Getting to know the enzymes behind cell communication—and tumor growth

In the human body, molecules known as kinases propagate signals within and between cells, relaying signals that allow cells to respond to changes in the environment. However, there are hundreds of different kinases in the body, and identifying their individual and collective functions is challenging.

In a new study, Yale pharmacologist Benjamin Turk and his colleagues developed tools that can help researchers hone in on the roles of individual kinases and begin to uncover a more complete picture of their collective contribution to biological function.

And because dysfunctional kinases are often implicated in cancer, a more refined understanding of their function may yield better treatments in the future, they say.

The findings were published in Nature.

Kinases are enzymes that facilitate a process called phosphorylation. In cases that involve proteins, a protein kinase recruits a piece of a molecule called a phosphate group (a molecular fragment consisting of a phosphorus atom and four oxygen atoms) and helps attach it to a specific area of a protein known as a phosphorylation site. This can change the protein’s function in a number of ways, altering its activity or where it travels, for example.

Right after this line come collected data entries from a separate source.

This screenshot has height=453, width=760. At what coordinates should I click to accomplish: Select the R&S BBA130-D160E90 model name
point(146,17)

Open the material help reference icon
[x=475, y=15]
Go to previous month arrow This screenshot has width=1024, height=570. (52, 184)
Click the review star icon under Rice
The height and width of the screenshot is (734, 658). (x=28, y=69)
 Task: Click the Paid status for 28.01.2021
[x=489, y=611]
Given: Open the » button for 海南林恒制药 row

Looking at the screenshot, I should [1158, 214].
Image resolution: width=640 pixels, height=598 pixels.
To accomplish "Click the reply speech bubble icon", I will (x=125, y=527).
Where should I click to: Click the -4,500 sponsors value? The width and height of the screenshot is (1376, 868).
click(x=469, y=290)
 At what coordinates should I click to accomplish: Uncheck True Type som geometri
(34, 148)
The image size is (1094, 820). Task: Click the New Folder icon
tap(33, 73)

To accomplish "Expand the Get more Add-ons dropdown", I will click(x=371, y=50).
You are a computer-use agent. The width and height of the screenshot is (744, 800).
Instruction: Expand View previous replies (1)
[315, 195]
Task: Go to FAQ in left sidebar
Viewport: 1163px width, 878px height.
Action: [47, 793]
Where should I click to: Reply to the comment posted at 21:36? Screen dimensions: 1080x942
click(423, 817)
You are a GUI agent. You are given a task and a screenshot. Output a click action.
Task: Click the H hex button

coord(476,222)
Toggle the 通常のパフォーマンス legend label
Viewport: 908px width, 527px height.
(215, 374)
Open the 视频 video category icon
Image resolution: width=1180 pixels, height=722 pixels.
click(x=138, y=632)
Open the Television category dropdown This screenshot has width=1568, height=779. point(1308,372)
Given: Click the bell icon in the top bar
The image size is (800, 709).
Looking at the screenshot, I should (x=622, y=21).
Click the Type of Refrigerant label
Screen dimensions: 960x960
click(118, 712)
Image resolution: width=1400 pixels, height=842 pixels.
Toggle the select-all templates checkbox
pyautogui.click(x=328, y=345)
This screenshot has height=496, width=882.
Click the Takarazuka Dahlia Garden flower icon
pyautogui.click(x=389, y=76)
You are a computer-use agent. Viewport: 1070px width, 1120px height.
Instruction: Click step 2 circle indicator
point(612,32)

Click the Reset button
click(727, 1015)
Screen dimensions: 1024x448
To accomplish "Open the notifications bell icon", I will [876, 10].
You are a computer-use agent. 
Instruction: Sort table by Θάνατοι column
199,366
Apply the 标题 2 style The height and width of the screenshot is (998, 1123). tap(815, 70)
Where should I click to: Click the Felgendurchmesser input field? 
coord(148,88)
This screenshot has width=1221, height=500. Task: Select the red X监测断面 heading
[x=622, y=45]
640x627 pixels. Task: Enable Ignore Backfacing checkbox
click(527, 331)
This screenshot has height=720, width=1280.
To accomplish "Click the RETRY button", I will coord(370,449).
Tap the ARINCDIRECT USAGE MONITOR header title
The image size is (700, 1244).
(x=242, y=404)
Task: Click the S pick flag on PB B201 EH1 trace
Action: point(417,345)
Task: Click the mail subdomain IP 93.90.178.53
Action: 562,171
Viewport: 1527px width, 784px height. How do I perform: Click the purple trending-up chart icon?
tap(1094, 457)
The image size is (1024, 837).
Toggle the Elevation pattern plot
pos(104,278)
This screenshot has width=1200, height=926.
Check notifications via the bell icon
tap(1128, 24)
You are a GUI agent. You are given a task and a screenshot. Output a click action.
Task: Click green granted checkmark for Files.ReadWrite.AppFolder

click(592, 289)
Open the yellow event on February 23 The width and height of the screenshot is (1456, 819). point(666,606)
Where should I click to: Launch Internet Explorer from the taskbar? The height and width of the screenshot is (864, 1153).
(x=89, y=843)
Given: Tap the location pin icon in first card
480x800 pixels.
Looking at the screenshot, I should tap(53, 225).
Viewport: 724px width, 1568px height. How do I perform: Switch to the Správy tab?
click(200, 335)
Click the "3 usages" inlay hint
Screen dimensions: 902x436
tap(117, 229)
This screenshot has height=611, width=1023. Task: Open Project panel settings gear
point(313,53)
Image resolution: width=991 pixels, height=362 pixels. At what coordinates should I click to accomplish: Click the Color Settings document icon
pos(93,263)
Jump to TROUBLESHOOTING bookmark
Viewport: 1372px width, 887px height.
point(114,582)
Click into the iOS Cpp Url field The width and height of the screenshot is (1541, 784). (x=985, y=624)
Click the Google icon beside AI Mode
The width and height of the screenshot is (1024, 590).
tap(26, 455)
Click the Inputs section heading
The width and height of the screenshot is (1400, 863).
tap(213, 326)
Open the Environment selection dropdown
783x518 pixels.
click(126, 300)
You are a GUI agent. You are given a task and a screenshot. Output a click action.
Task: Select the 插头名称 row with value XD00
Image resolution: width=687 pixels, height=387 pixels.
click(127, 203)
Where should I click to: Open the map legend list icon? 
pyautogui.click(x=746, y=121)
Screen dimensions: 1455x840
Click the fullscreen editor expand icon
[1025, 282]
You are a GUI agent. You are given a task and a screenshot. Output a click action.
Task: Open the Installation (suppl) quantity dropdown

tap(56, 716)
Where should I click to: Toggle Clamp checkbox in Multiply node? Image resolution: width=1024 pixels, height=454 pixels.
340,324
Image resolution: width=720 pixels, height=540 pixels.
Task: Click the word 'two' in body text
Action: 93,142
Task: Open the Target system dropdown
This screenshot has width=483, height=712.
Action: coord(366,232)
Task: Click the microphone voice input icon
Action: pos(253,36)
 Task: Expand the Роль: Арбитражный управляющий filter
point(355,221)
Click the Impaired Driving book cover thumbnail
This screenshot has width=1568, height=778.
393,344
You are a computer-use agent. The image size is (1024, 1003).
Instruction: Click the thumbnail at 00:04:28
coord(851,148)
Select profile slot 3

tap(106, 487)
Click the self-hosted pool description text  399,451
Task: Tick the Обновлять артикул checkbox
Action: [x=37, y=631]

There are two types of protein kinases depending on the proteins they phosphorylate: serine/threonine kinases, which Turk focused on in a previous study, and tyrosine kinases, the subject of the new study.

“Tyrosine kinases, in particular, are really important for cell-to-cell and organ-to-organ communication,” said Turk, associate professor of pharmacology at Yale School of Medicine. “The major class of tyrosine kinases is associated with growth factors. Understanding how tyrosine kinases signal is key to understanding how cells communicate with each other, with that communication often being a signal to grow or divide.”

All types of tyrosine kinases—of which there are 78 in humans—tend to over-send growth signals when they become hyperactivated, which is a key event in tumor growth, says Turk.

“This kind of study helps us understand the organization of tyrosine kinase signaling, which gives us insight into how kinases send growth signals and how blocking kinases might lead to a therapeutic response,” he said.

For the study, the researchers first looked at how kinases recognize their targets. Proteins are made up of amino acids, of which there are 20; kinases recognize short strings of amino acids that surround the site they phosphorylate.

Specifically, the researchers distributed each of the 78 tyrosine kinases into individual wells of laboratory plates, mixed them with a large number of different amino acid strings, and then looked at which strings the kinases preferred to phosphorylate. They then compared the kinases’ preferred strings to proteins in the human body.

“And we learned a few things by doing this,” said Turk.

First, they could, to some extent, start to match kinases to their targets in the body, which gives researchers information on the specific role of a particular kinase.

Maybe more importantly, their findings allowed them to uncover some of the broader rules of tyrosine kinase activity. It was as if they began to see the wiring of a house rather than just where individual outlets were, Turk said.

One of those rules has to do with how tyrosine kinases recruit additional kinases to propagate a signaling cascade. Another involves how amino acids surrounding a phosphorylation site dictate not just where phosphorylation will happen but also the rate at which it occurs.

And, importantly for treatment development, the tools developed in this study allow the researchers to infer which kinases might be active in a cell or tissue at a particular time and how perturbing them might affect their function.

“We can use drugs to inhibit individual kinases, and when we do that, we can see the activity of that kinase go down,” said Turk. “And tyrosine kinase inhibitors are one of the major targeted cancer treatments. But cancer cells can adapt to that kind of therapy and become resistant to it, causing patients to relapse.”

With their tools, the researchers can observe how blocking one kinase with an inhibitor sometimes leads to other kinases becoming overactivated, which may explain how cancer cells adapt and continue to grow. And that can help researchers develop more effective therapies, said Turk.

Going forward, Turk aims to use the rules uncovered in this work to start teasing apart key biological processes and to look further into how different cells respond to various kinase inhibitors.

But there’s another key takeaway of this work for him.

Tyrosine kinases are newer, evolutionarily speaking, than other kinases, emerging with multicellular organisms. When Turk and his colleagues compared human tyrosine kinases to those in nematodes—a type of worm that the human branch of the evolutionary tree diverged from millions of years ago—the specificity of both groups of kinases, or how particular they are about their targets, were extremely similar.

“That says this specificity—and understanding how it occurs—really matters,” said Turk. “It’s conserved throughout millions of years of evolution, and nature would not have maintained it in such fine detail without reason.”